A new fundraiser for Maggie’s Edinburgh, the centre based at the Western General Hospital which supports people living with cancer, will involve taking a short walk on 12 and 13 June.

It is hoped that those taking part will walk a 5K route which means something to them, or which will remind them of someone they have lost while raising much needed funds for the centre.

Maggie’s centre visitor, journalist Rob Flett will be walking a 5km route with his sons Jamie and Euan to remember his wife and Euan and Jamie’s mum, Moira, who died last year.

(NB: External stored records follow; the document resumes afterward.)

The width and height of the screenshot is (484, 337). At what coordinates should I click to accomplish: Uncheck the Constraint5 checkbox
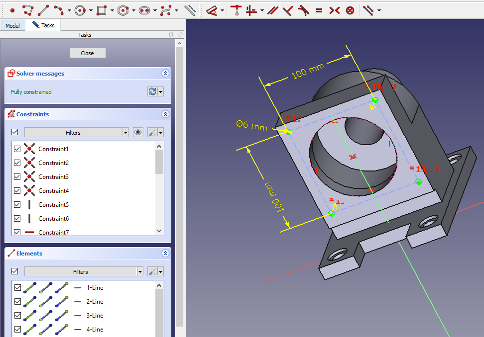pyautogui.click(x=17, y=205)
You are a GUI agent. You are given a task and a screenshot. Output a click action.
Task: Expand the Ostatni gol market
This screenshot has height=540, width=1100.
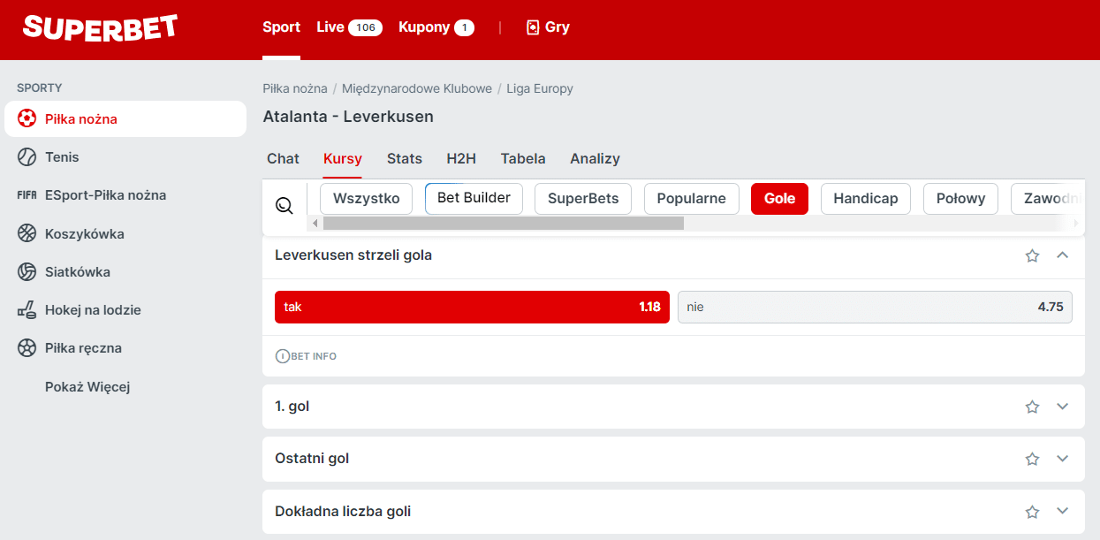point(1063,459)
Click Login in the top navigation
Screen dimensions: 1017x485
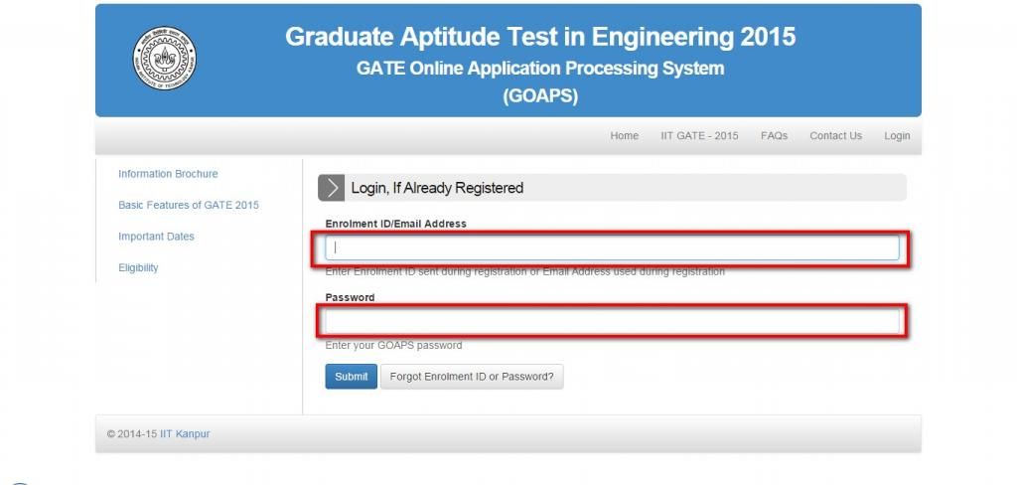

“The boys and I will be taking part in Together We Walk in celebration of Moira’s life and to thank Maggie’s for all their support.

“We were so lucky the day after of Moira’s diagnosis, a nurse at the Oncology department advised us to go to Maggie’s, it made the prospect of Moira’s final months less scary.”

Rob Flett and his boys Euan and Jamie with Moira Photo : Paul Tomkins

Over the course of the last year the charity has been supporting thousands of people who have been impacted negatively by coronavirus as Maggie’s Edinburgh Centre Head Andy Anderson explained.

He said: “Maggie’s teams across the country have been there for people with cancer and their families during the most difficult of times. We’ve created ‘Together We Walk’ as a way of bringing people together to celebrate and reflect.

“The therapeutic nature of walking and feeling part of a community cannot be measured. And if people felt like raising some funds to help us continue to be there for people with cancer we’d be most grateful.

“Maggie’s Edinburgh relies entirely on voluntary donations to allow us to keep on developing our unique programme of free support for all those living with cancer in the area.”

Put on your trainers and walk a 5k route that means something to you or like Rob, Euan and Jamie reminds you of a lost loved one on either 12 or 13 June and raise money for people with cancer. Register now for your free pack and to set up your fundraising page.

The concept for Maggie’s Centres arose from ideas about cancer care proposed by Maggie Jencks, who lived with cancer for two years. She was determined that she would not lose the joy of living in the fear of dying. She believed in information and using strategies to reduce stress and support patients psychologically, all delivered in a relaxed setting. Maggie’s Centres are all individually designed.